2015 Nissan Leaf charging back at home after 1,000-mile road trip [photo John Briggs]Enlarge Photo
Fears that Congress would kill the federal tax credit for purchase of a plug-in electric car were laid to rest in December when that incentive survived the $1.5 trillion tax-cut bill.
Now Congress has added back a handful of other tax credits related to electric cars and greener transportation in the $400 billion budget bill it passed in the wee hours of Friday morning, quickly signed by the president.
The 652-page Bipartisan Budget Act of 2018 (HR 1892) restores a tax credit for installation of alternative-vehicle fueling property that had expired at the end of 2016.
The provision allows a portion of the cost of purchasing and installing a home electric-car charging station to be taken as a credit on 2017 federal tax returns.
Individual and joint filers can claim a credit of 30 percent of that cost, up to a maximum of $1,000, with proper documentation to back up the claim.
The final extension was only for one year, meaning that while it can be taken on 2017 tax filings this year, it will not be usable for tax returns applying to 2018.
2015 Hyundai Tucson Fuel Cell, 2016 Toyota Mirai at hydrogen fueling station, Fountain Valley, CAEnlarge Photo
While the Senate version of the legislation (S 2256, the Tax Extender Act of 2017) continued the credit for two years, the final version adopted by the House did not.
That means advocates will likely gear up to lobby for a further extension toward the end of this year.
Taxpayers who purchased or installed a home charging station for electric cars during 2017 will find the forms and rules for individual returns here.
Other credits that were restored include a 10-percent credit up to $2,500 for purchase of an electric motorcycle or three-wheeled electric vehicle, and a $4,000 credit for the purchase of a hydrogen fuel-cell vehicle.
Environmental and various special-interest groups generally lauded the restoration of the credits.
Coal, nuclear industries benefit
The final bill also included extensions of numerous tax benefits for various parts of the energy sector, most notably the nuclear and "clean coal" industries.
Containers holding spent nucleat fuel [Nuclear Regulatory Commission photo]Enlarge Photo
Nuclear plants received credits similar to those offered to wind farms for producing electricity. The nuclear industry had previously slammed wind credits for distorting the energy market and hurting production of nuclear energy.
The Nuclear Energy Institute issued a statement saying the credits will support large conventional nuclear plants under construction in Georgia, along with new smaller types of modular reactors planned for Western states.

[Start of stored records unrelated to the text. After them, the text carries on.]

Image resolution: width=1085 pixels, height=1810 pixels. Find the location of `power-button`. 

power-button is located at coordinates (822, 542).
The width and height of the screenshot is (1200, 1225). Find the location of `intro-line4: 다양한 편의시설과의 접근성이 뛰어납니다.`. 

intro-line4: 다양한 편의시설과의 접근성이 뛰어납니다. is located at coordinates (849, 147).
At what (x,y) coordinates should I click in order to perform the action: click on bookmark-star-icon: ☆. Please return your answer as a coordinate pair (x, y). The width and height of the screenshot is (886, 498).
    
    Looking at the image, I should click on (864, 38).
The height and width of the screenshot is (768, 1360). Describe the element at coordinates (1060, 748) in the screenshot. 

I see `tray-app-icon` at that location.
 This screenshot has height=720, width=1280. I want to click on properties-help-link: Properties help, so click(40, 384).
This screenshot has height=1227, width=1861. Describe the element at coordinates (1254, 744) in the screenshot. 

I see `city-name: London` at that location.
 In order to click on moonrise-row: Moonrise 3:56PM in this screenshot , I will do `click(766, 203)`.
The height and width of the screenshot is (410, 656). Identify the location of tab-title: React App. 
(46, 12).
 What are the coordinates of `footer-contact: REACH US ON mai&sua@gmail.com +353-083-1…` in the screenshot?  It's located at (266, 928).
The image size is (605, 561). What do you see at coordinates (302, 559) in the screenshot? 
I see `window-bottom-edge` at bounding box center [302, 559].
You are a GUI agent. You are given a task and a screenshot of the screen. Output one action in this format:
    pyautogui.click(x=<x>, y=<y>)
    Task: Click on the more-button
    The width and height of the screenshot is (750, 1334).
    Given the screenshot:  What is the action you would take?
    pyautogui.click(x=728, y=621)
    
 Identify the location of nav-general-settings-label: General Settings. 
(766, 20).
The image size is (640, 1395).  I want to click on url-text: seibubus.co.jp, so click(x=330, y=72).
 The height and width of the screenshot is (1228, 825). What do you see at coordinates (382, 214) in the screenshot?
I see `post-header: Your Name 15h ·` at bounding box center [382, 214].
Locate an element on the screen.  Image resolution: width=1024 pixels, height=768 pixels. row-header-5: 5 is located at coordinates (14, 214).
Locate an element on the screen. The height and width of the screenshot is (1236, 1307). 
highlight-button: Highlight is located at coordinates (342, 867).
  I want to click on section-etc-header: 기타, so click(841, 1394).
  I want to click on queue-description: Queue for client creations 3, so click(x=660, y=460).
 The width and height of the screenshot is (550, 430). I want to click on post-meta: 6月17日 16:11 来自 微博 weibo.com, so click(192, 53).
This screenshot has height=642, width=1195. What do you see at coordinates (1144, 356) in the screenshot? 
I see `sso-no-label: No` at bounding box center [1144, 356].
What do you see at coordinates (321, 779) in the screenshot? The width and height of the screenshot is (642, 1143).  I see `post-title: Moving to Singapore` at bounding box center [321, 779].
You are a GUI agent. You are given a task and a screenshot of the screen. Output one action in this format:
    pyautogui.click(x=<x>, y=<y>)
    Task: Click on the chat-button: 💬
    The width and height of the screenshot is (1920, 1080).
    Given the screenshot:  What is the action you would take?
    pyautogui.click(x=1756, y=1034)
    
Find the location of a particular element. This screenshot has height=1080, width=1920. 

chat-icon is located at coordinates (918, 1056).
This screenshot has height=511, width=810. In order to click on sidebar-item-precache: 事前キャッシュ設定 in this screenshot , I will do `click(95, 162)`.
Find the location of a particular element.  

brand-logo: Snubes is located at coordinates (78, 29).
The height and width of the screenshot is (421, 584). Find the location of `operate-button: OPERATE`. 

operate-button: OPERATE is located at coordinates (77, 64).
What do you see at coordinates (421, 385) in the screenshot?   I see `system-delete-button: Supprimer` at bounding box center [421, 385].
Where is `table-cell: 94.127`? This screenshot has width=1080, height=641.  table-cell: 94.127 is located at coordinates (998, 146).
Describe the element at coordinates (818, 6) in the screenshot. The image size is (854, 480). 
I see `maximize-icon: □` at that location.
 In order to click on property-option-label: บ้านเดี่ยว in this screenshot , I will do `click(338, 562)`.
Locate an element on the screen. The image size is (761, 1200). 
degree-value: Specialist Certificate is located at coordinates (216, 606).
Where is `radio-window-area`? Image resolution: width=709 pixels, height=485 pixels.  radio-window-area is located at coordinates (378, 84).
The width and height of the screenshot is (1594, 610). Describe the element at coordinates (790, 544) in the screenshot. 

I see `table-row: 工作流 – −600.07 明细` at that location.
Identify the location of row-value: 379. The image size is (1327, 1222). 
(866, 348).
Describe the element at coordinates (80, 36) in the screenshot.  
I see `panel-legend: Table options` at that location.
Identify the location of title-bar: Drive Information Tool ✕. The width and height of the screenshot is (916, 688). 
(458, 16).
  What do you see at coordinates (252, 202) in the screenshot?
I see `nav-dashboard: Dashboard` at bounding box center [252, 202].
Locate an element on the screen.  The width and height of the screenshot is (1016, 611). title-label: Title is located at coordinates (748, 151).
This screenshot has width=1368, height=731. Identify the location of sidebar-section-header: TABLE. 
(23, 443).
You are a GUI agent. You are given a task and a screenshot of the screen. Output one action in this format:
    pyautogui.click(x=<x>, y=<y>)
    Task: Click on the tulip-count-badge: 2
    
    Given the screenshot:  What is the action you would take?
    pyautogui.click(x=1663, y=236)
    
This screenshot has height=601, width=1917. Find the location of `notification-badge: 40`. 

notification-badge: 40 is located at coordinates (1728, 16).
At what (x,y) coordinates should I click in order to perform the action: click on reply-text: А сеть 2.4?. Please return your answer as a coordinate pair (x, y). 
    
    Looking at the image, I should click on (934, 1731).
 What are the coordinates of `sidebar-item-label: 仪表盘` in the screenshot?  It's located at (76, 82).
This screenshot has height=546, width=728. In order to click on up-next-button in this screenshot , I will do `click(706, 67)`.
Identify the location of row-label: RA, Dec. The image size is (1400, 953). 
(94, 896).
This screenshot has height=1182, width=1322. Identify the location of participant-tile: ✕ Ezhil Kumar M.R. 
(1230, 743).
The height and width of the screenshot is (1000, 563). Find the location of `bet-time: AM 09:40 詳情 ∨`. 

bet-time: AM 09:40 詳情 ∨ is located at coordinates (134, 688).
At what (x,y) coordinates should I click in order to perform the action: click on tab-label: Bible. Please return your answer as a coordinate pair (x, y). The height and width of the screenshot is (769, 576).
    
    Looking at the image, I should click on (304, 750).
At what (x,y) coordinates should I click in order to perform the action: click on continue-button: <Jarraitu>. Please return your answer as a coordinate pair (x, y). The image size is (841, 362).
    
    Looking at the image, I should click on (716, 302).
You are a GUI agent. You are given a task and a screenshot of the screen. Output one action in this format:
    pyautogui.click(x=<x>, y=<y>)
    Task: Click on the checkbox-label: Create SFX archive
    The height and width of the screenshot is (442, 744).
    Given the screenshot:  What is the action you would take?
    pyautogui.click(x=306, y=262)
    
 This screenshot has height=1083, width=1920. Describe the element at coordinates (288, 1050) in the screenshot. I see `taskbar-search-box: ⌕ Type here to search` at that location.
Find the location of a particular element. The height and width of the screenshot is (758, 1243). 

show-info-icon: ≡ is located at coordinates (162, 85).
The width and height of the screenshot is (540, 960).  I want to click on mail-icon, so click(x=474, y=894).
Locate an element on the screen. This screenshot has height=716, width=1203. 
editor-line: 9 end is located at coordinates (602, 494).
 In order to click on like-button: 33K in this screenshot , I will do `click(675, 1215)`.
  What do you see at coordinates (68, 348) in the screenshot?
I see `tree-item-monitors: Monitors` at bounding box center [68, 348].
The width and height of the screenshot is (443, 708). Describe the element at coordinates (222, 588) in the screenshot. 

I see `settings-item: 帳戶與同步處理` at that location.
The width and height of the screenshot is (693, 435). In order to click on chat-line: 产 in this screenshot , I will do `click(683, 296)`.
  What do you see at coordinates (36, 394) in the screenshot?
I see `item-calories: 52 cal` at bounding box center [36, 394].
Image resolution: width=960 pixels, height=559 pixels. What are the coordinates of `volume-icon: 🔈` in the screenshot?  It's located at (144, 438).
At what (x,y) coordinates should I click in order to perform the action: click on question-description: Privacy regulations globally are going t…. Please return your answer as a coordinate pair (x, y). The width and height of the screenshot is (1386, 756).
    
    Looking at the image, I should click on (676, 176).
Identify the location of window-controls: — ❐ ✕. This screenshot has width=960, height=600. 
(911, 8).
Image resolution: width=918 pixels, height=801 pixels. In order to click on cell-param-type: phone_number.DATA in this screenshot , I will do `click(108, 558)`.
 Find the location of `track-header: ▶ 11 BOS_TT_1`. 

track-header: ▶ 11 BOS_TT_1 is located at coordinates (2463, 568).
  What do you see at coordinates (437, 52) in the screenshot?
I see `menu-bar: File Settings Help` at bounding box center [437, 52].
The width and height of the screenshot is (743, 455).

"Both projects will serve as anchors for energy infrastructure in the Southeast and Mountain West," said Maria Korsnick, the institute's head.
Such plants will, she said, "generate carbon-free electricity, spur economic growth and support a diverse and reliable electric grid for decades to come."
In addition, the spending bill extends for 12 years a tax credit that supports capturing emissions of carbon dioxide from burning coal—both for electricity generation and industrial uses—and storing them underground.
That technology, so far both elusive and costly, was supported by a bipartisan group of senators from the coal-producing states of North Dakota, West Virginia, and Wyoming, along with Rhode Island.
APR Energy's GE TM2500 Gen 8 mobile gas turbines in Puerto RicoEnlarge Photo
The budget resolution also provides $2 billion to repair the electric grid in Puerto Rico, which was heavily damaged by Hurricane Maria last September.
Governor Ricardo Rossello, however, had requested $17 billion for that purpose; he intends to add more renewable energy to the renovated electricity supply infrastructure.
The territory received $16 billion out of a total of $90 billion of disaster relief funding for Puerto Rico, the U.S. Virgin Islands, Florida, and Texas.
More than 400,000 Puerto Ricans remain without electricity almost six months after the hurricane.
EDITOR'S NOTE: An earlier version suggested the cost of the tax-cut bill passed in December totaled $1.5 billion. The correct number, as reader John Briggs pointed out, is $1.5 trillion. We apologize for the error.